● EXTRACTED RECORDS
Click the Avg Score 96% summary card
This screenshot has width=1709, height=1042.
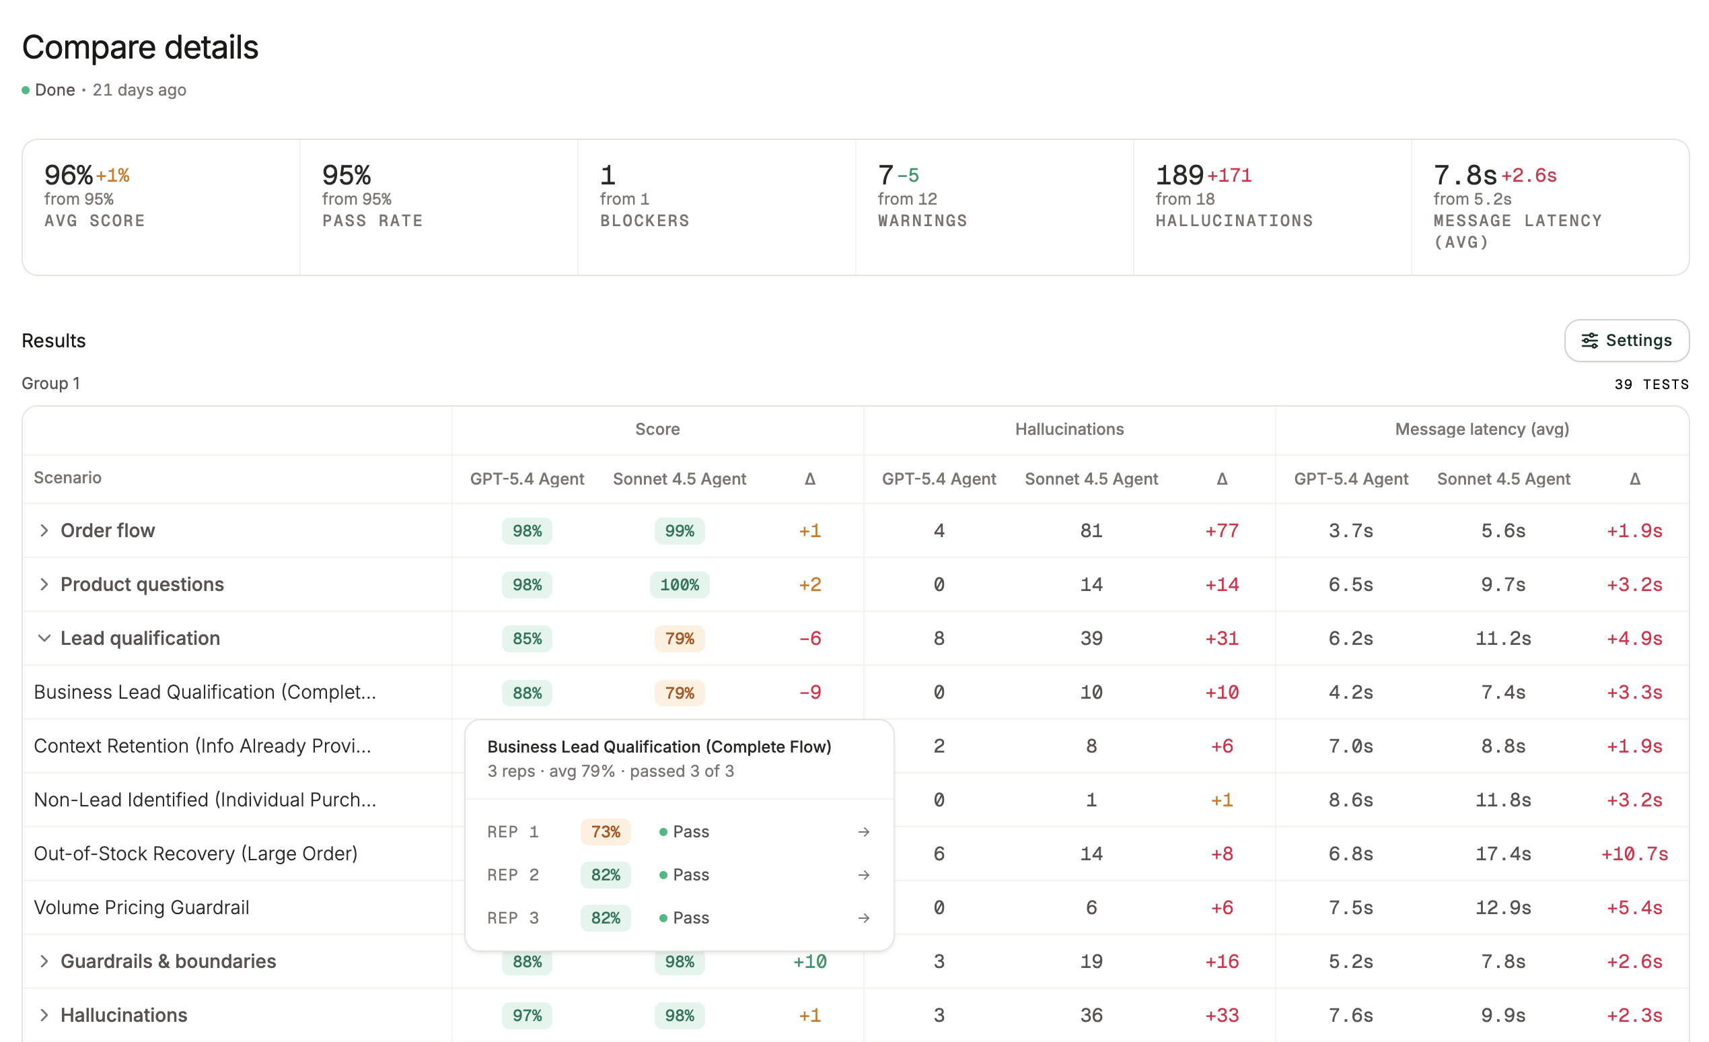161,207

* * *

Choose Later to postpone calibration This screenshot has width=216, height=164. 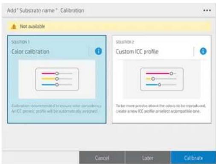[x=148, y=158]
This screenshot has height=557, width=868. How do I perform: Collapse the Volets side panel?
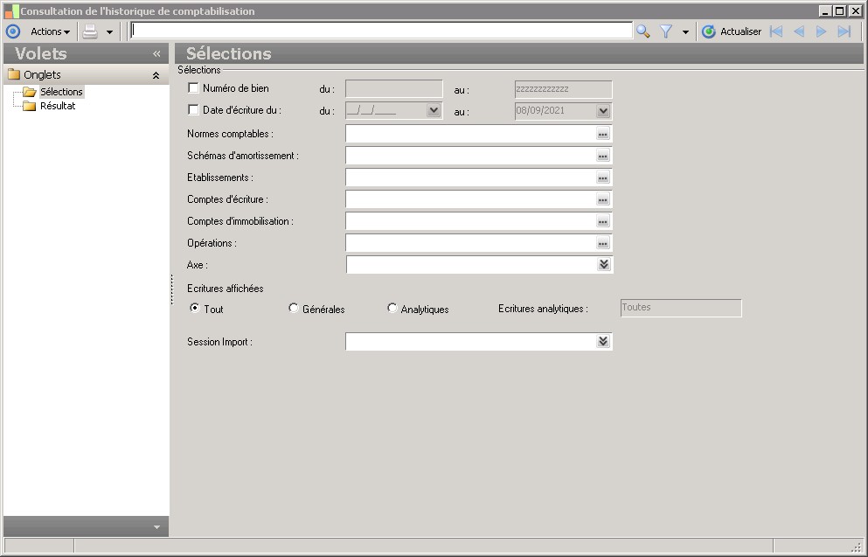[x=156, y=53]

● TASK PROMPT
Arrange the rows as a numbered list, from the line containing "This screenshot has height=557, width=868." through the line containing "[x=156, y=53]", both included, with blank lines left out. Leave the pictures out of the answer.

● THE SOLUTION
1. This screenshot has height=557, width=868. How do I perform: Collapse the Volets side panel?
2. [x=156, y=53]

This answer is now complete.